* **Recorded information**
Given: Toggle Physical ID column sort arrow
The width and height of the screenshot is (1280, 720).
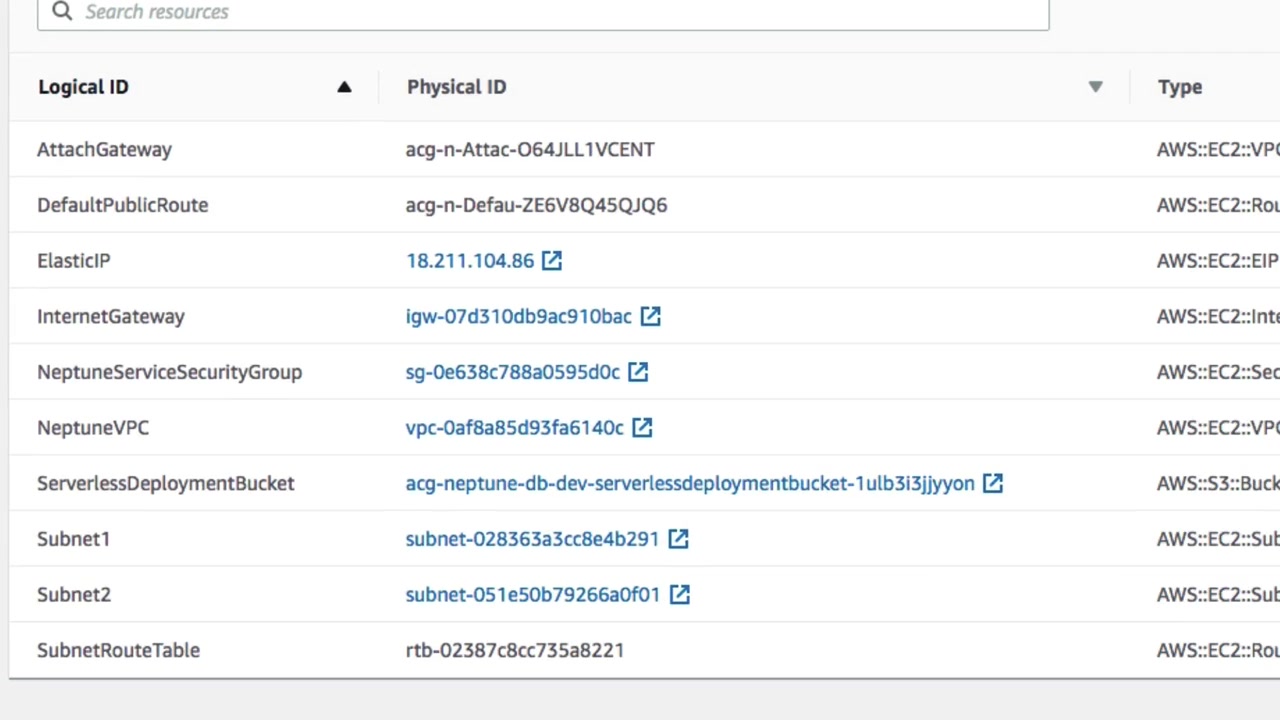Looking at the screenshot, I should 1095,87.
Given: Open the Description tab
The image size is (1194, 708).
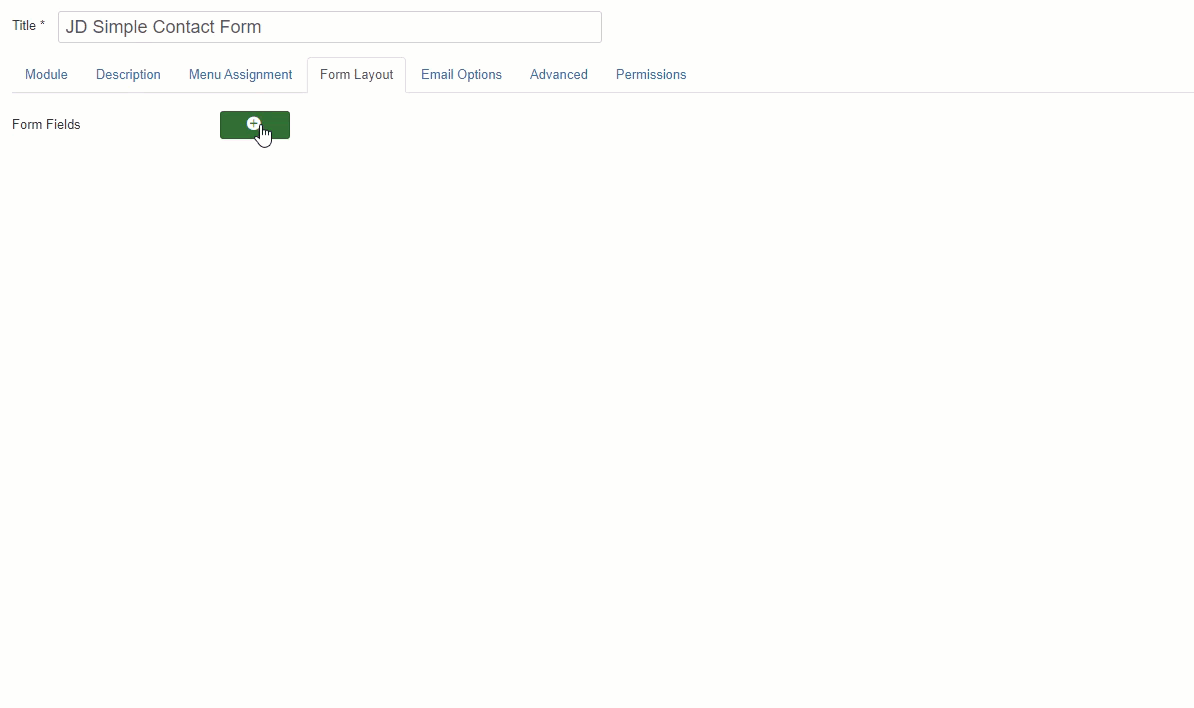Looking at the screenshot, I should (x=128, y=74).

* **What to work on**
Pictures don't belong in the copy. Restate all the entries exactly.

* **Answer for the task**
Given: Toggle Physical ID column sort arrow
The width and height of the screenshot is (1280, 720).
Looking at the screenshot, I should 1095,87.
Given: Open the Description tab
The image size is (1194, 708).
Looking at the screenshot, I should (x=128, y=74).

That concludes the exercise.